The answer must give back every line of the data exactly, with no pictures.

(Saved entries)
------------------------

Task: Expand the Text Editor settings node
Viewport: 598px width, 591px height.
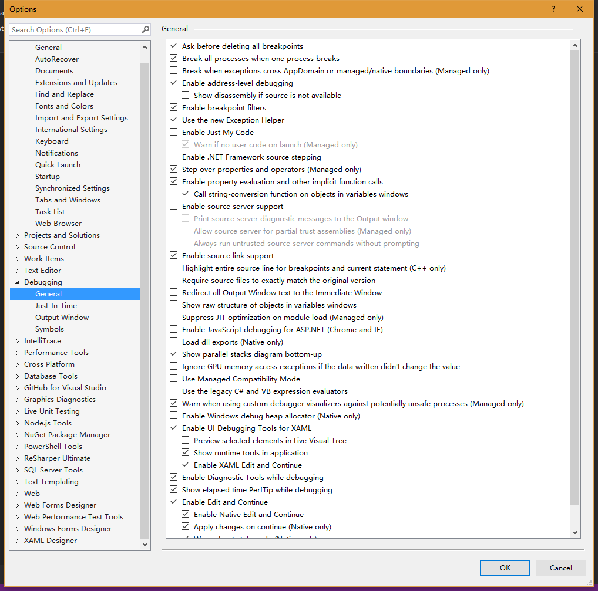Action: [16, 270]
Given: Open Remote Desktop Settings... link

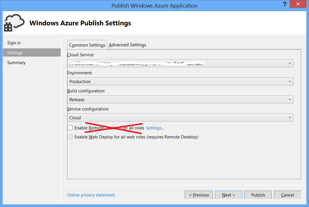Looking at the screenshot, I should 155,128.
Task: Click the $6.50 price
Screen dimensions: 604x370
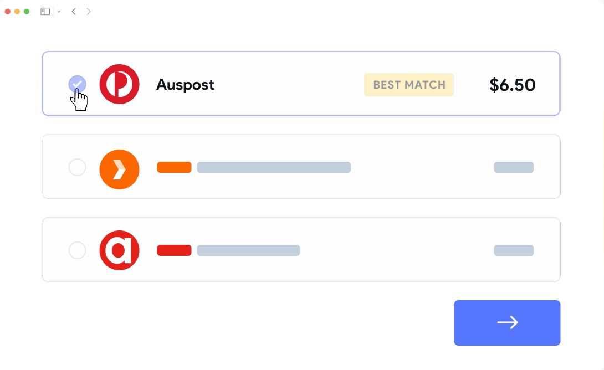Action: click(513, 85)

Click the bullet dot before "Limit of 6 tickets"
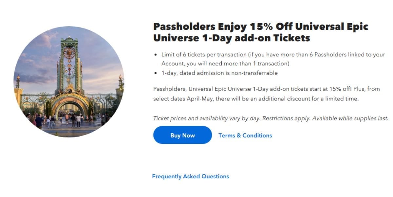[155, 55]
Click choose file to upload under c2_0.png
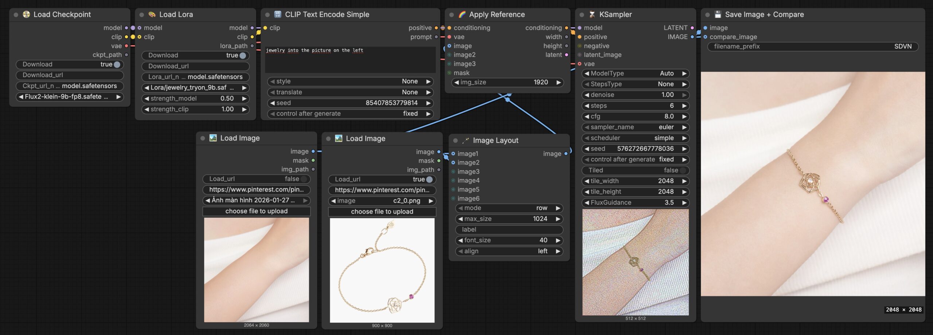Screen dimensions: 933x335 coord(382,212)
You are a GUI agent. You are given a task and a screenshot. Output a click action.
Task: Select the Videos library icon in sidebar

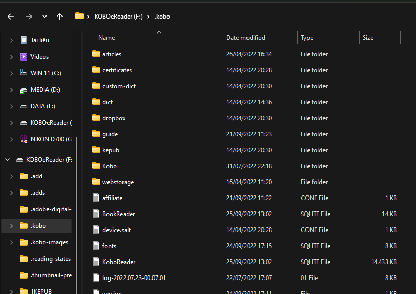point(23,57)
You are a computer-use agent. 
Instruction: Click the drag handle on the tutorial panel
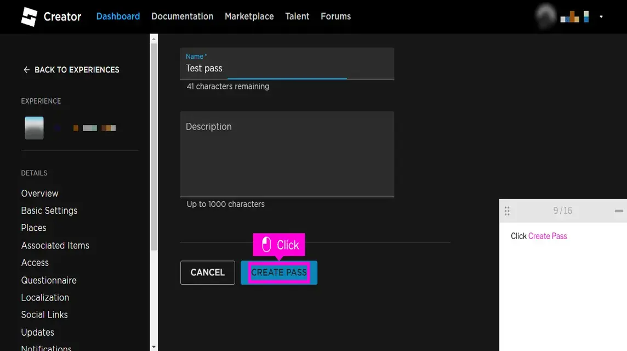(507, 210)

------------------------

Result for this task:
Task: Expand the Text Editor settings node
Viewport: 598px width, 591px height.
Action: [16, 270]
Given: Open Remote Desktop Settings... link

Looking at the screenshot, I should 155,128.
Task: Click the $6.50 price
Screen dimensions: 604x370
Action: click(513, 85)

Click the bullet dot before "Limit of 6 tickets"
[155, 55]
Click choose file to upload under c2_0.png
Screen dimensions: 933x335 coord(382,212)
You are a GUI agent. You are given a task and a screenshot. Output a click action.
Task: Select the Videos library icon in sidebar

point(23,57)
You are a computer-use agent. 
Instruction: Click the drag handle on the tutorial panel
(507, 210)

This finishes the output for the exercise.